Recently, three homes that have been rebuilt by the Okanogan County Long Term Recovery Group were turned over to their owners during dedication ceremonies in these rural northcentral Washington communities.
Rev. Sheila Miranda, associate for connectional ministries in the Pacific Northwest Conference, attended the dedication ceremonies and was amazed by the work many different organizations and volunteers put into rebuilding homes lost to wildfires.
“One homeowner said, ‘you haven’t just given me back my home, you’ve given me back my life,’” Miranda said. “It was just a wonderful experience of seeing how organizations can accomplish so much more when they work together.”
In just two years since the wildfires ravaged communities, the Okanogan Long Term Recovery Group has closed all but 30 of the 200 cases for support that were opened when damage assessments first came in, according to Dana Bryson, co-disaster response coordinator for the PNW Conference. Initially, the goal was to rebuild six homes, but because of the steady pace of funding, volunteer coordinators and supplies, they expanded that number to nine homes.
Working with ecumenical partners, volunteers have completed four of the nine homes identified. Three of the remaining houses are under construction and are fully enclosed so work can be done through the winter. In the spring, Bryson said they plan to compete the remaining homes.
Bryson said a new $88,000 extension grant from the United Methodist Committee on Relief (UMCOR) will allow for the Long Term Recovery Group to continue funding the position of a volunteer coordinator and rebuilding manager, in addition to more building supplies.
“I focused this grant on what we needed to support our volunteers,” he said.
Bryson said its been a combination of factors that has allowed the rebuilding process in the Okanogan area to move along so swiftly.
First, an initial $10,000 solidarity grant from UMCOR allowed disaster response coordinators to provide immediate support such as hygiene and school supply kits. But then UMCOR supplied a $100,000 Recovery Grant, and the PNW Conference Disaster Response Fund has provided $60,000 for wildfire recovery. Another $250,000 grant from UMCOR last year continued to support rebuilding efforts, and now this latest grant will add $88,000 in United Methodist giving to the recovery.
When UMCOR first signed its letter of intent to support the Okanogan recovery efforts, Bryson said that kicked into gear collaboration and giving from ecumenical partners such as Red Cross, Catholic Charities, and Mennonite Disaster Services.
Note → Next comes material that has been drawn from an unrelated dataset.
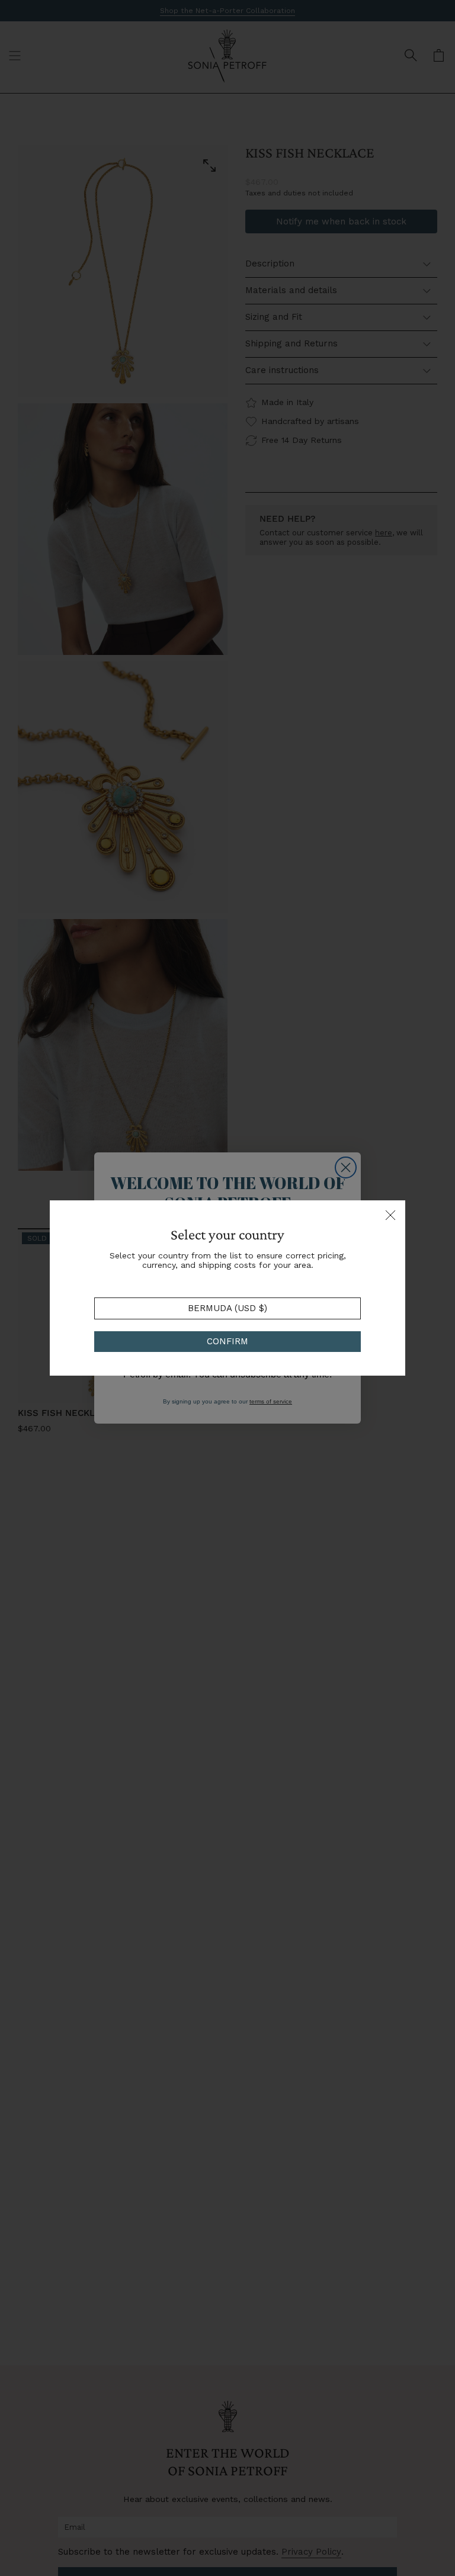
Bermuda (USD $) (227, 1308)
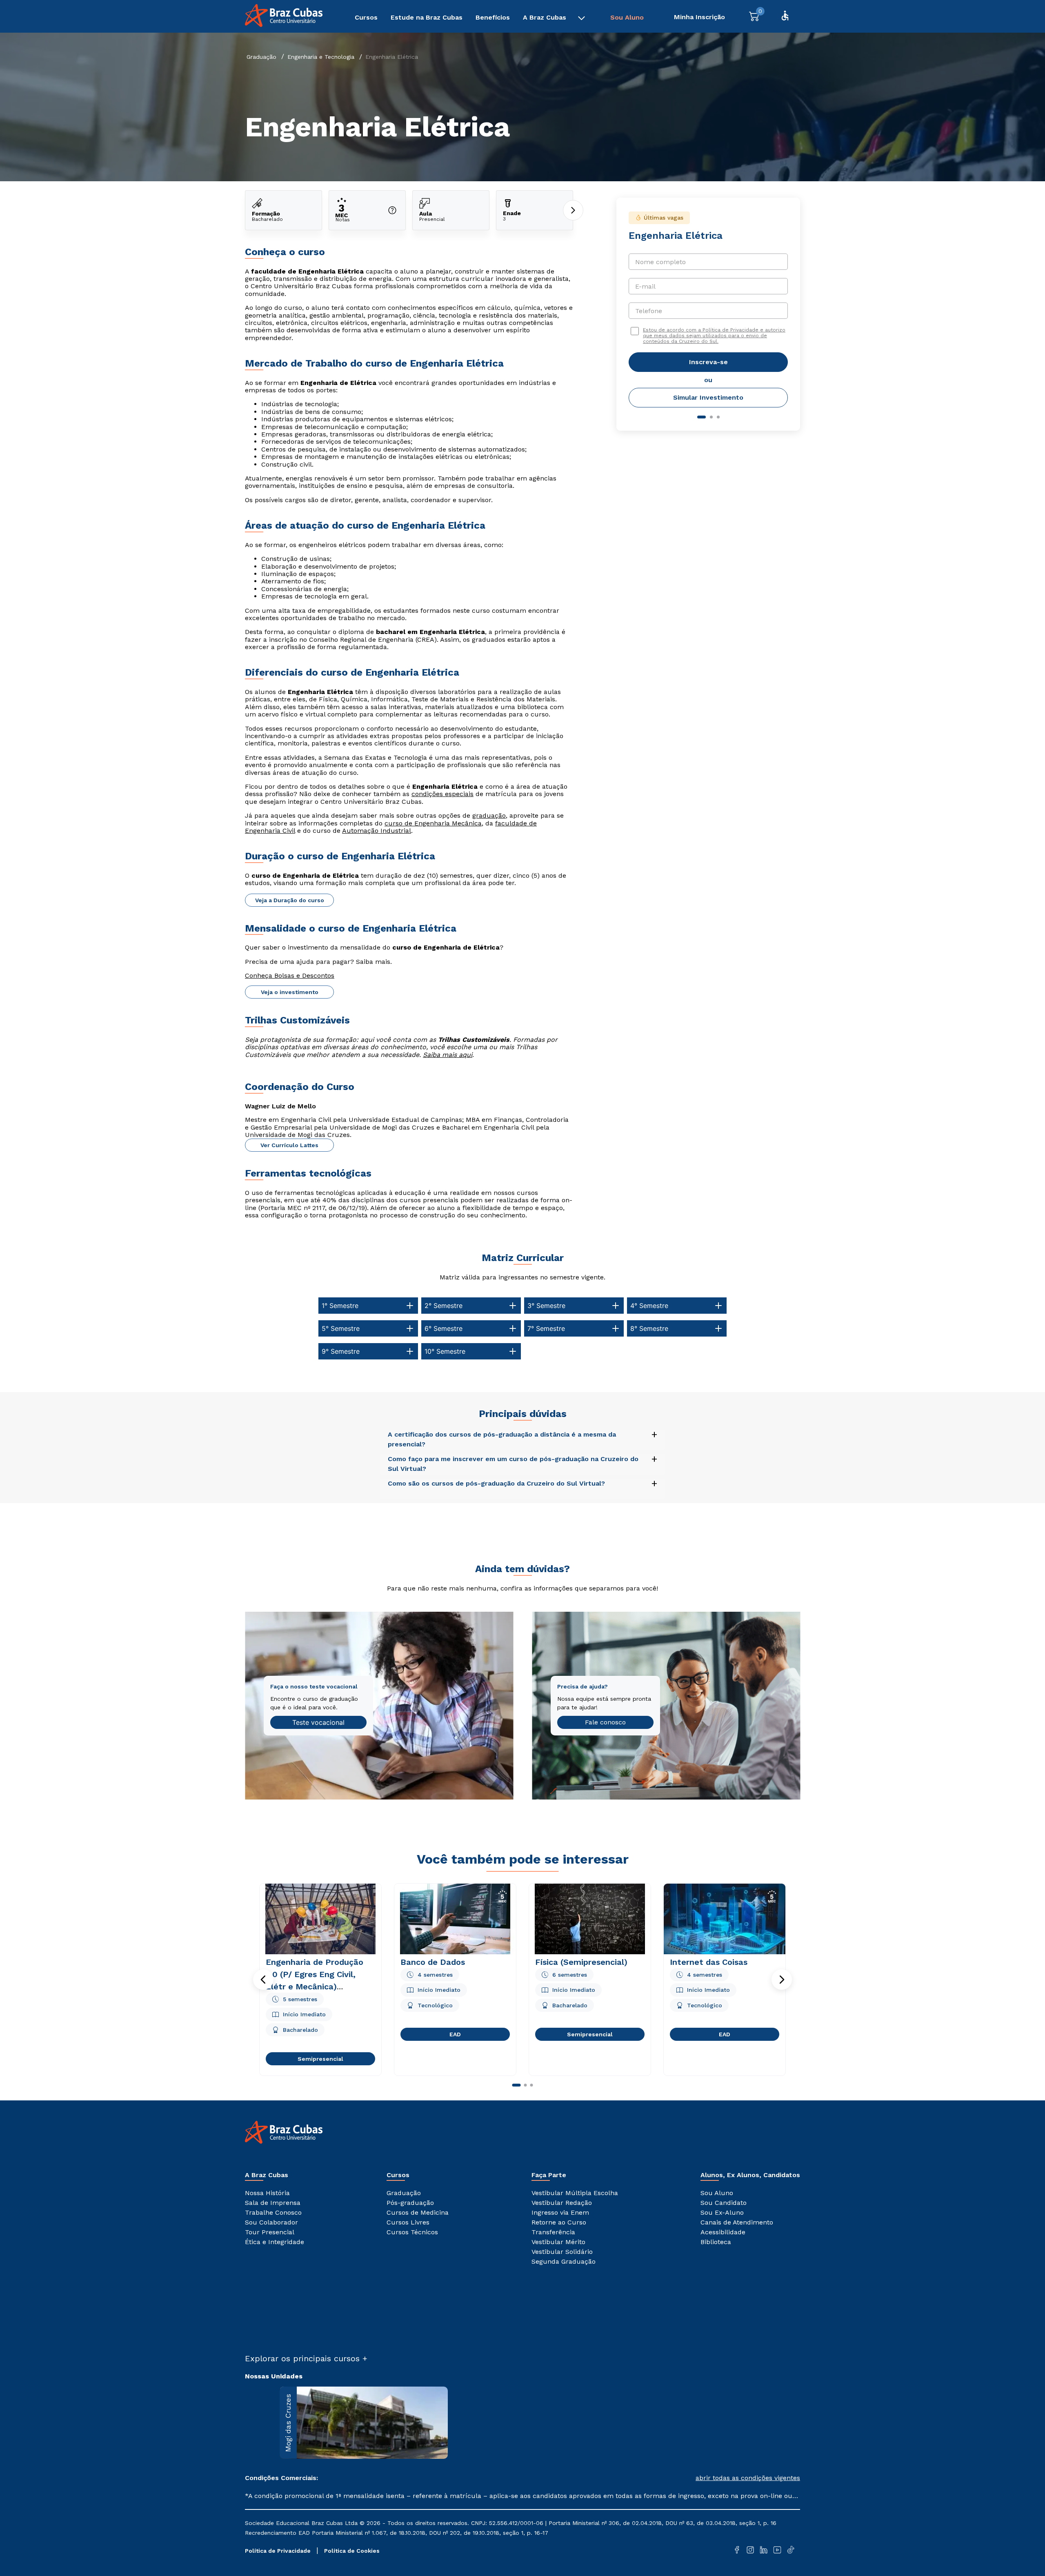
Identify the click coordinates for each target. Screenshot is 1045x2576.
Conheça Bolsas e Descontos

The other factor helping speed the process along was the fact there was already a Long Term Recovery structure after wildfires had ripped through the area in 2014 and 2015. It made getting organized this round much easier with an established organization and dedicated management. Bryson said it’s commonplace for rebuilding and recovery from disasters to take four to five years. But the hope in the Okanogan area is to close any remaining cases and finish rebuilding homes in 2023 – less than three years after the wildfires.